● **AIM OF THE TASK**: Resume the forum thread about an unfriendly pet cockatiel from the point where it stops.

● **GIVEN PASSAGE**:
## START

# my tiel hates me!!!!!



## Amyy (Apr 23, 2011)

i have an adult cockatiel....purchased him from the pet store...
that was around 8months back...
i have 4 cockatiels now...
but since the first one hates me,the others are scared of me too...
i tried everything...although the second one is kinda friendly and im sure she doesnt hate me....i dont know what to do with the one who does hate me!he is an adult tiel...and whenever i try the training sessions(finger training
) he hisses at me or attempts to bite my finger...
they wont even come out of their cage....its a huge cage though...
6 feet long and 5 feet tall and 4 feet breadth
i even give them lots and lots of toys to play with.....
but he still hats me.
i literally gave up training sessions with him long ago...since the only response i get back is the usual hiss or a scared look


----------



## DyArianna (Aug 7, 2011)

I am by far no expert.. but it sounds like you need to start from square one again. How many hours of sleep do they get at night.. and does their cage get covered? Is this an inside cage or an outdoor aviary type set up? What are the genders of your birds and how old are they all? They could be hormonal to boot which will just make your attempts a bit harder. 

I would suggest giving long night treatments.. 12 to 14 hours of covering the cage for darkness. Also I would suggest starting out by just spending time next to the cage. Talking, singing, working on the computer... just so they can get used to you but still be safe in their cage. Once they know you can be nearby and once they start coming to the side of the cage you are on.. then you can probably move on to the next step of them getting used to your hand hanging out in their cage. Hope this helps some. I know you talked of training information.. but there are some really good training threads on here too. Good luck!!


----------



## lperry82 (Aug 2, 2010)

## END

● **DATASET RECORDS**:
## START

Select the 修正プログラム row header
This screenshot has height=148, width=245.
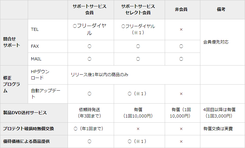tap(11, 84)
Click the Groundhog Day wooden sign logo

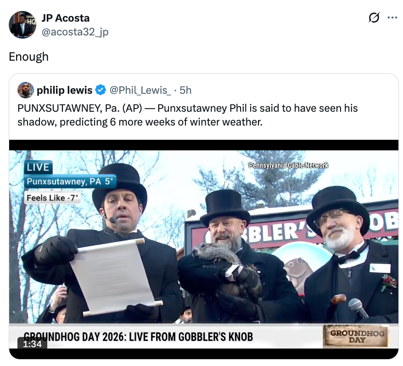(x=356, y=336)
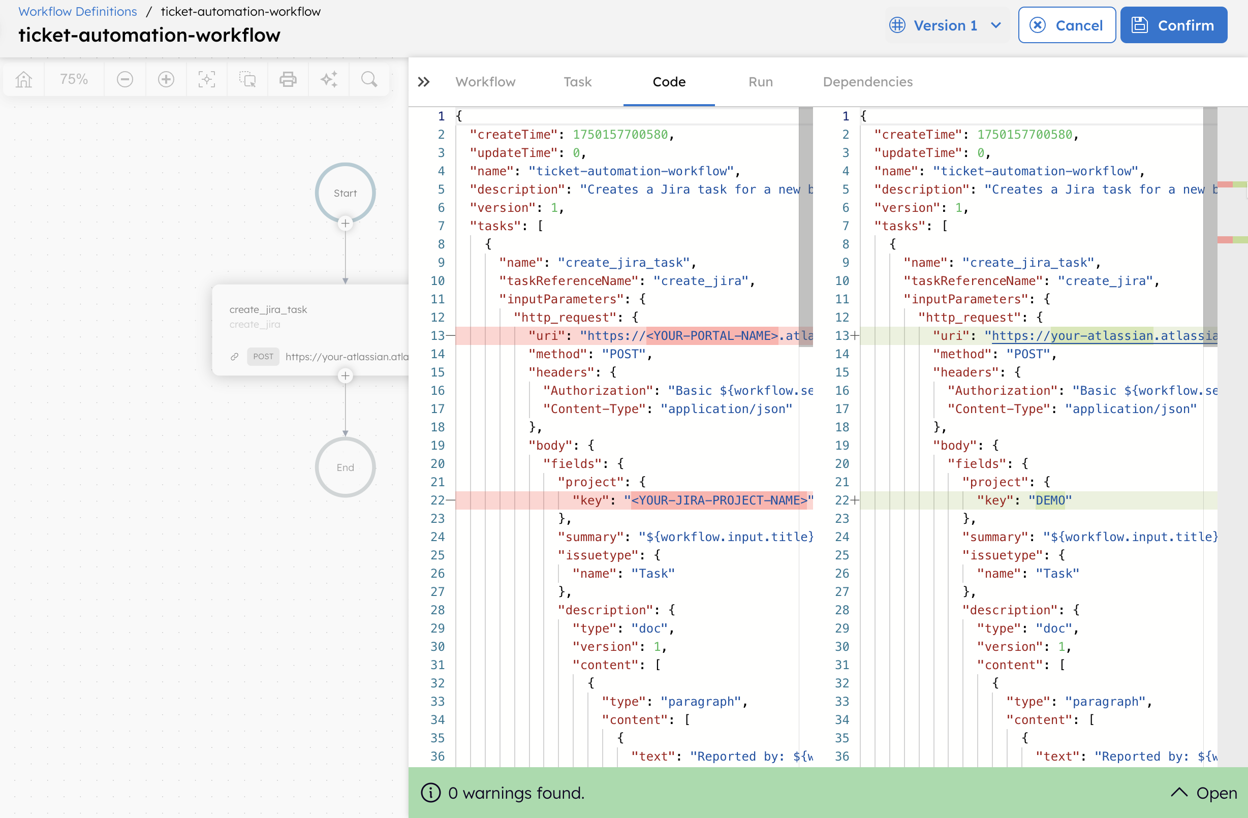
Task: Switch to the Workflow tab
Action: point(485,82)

## END
## START

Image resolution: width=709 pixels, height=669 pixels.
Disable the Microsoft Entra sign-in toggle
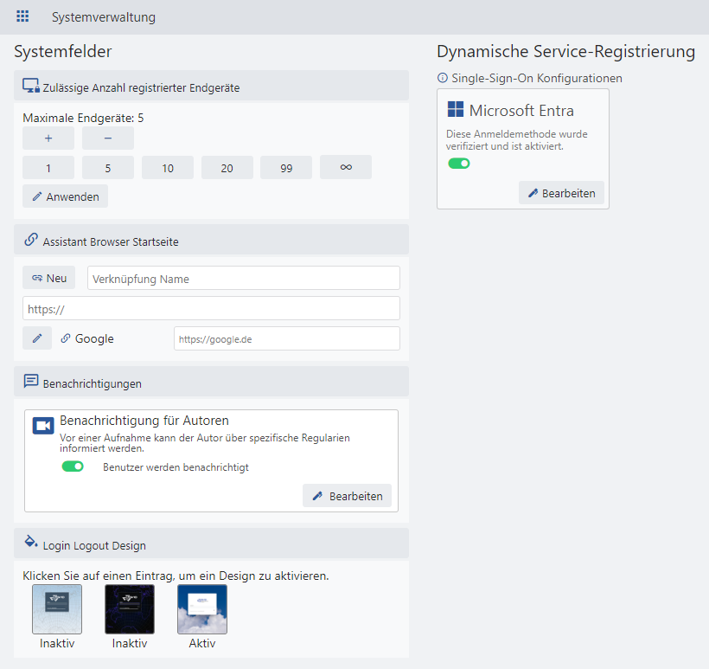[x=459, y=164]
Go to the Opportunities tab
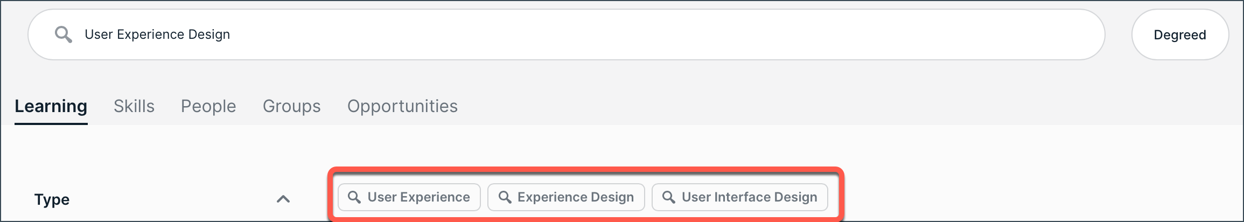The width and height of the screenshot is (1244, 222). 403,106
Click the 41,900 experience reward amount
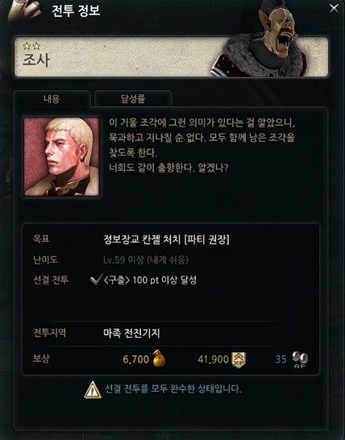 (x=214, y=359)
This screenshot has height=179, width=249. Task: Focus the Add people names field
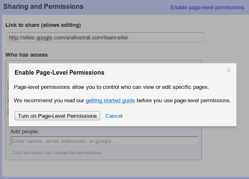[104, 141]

## END
## START

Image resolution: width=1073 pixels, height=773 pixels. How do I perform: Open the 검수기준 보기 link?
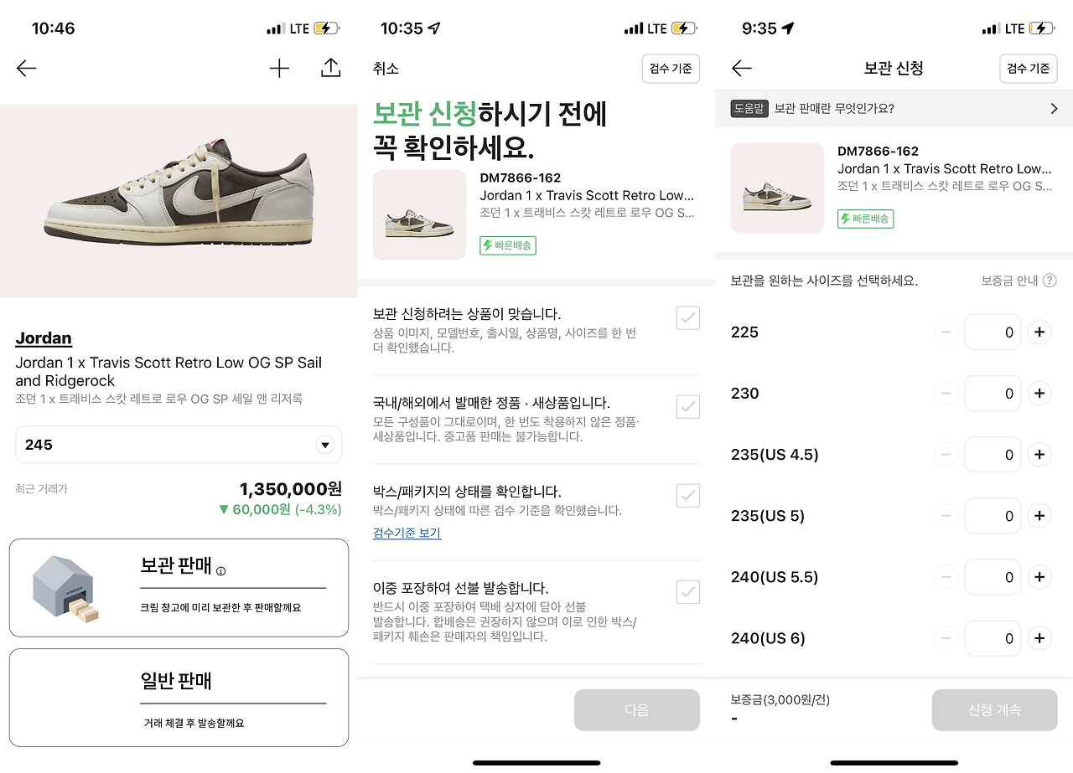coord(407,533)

## END

● **RESULT FOR THIS TASK**:
Have you got a small cage to place your first tiel in there
if you have take him in a different room away from the others and start taming
dont put him back untill you have made progress with him

You can do this one by one untill they trust you or they are hand tamed 

Im afraid the big cage is a problem too as i have lost count in times i have trained my tiels because of the cage i have


----------



## lperry82 (Aug 2, 2010)

Have you got a small cage to place your first tiel in there
if you have take him in a different room away from the others and start taming
dont put him back untill you have made progress with him

You can do this one by one untill they trust you or they are hand tamed 

Im afraid the big cage is a problem too as i have lost count in times i have trained my tiels because of the cage i have


----------



## Amyy (Apr 23, 2011)

i had tried everything...i even used to read my novels out loud to my birds...but my cockatiel never tries to cooperate.he is a wild bird and not a handtamed one.although the rest of them are pretty sweet....this guy is just plain mean to me.and i had kept him in a smaller cage earlier...he hated it there too....used to go crazy and looked suffocated.


----------



## sunnysmom (Sep 23, 2011)

Have you seen the taming thread under training and bonding? Maybe that can help. Do they have any favorite treats you can use?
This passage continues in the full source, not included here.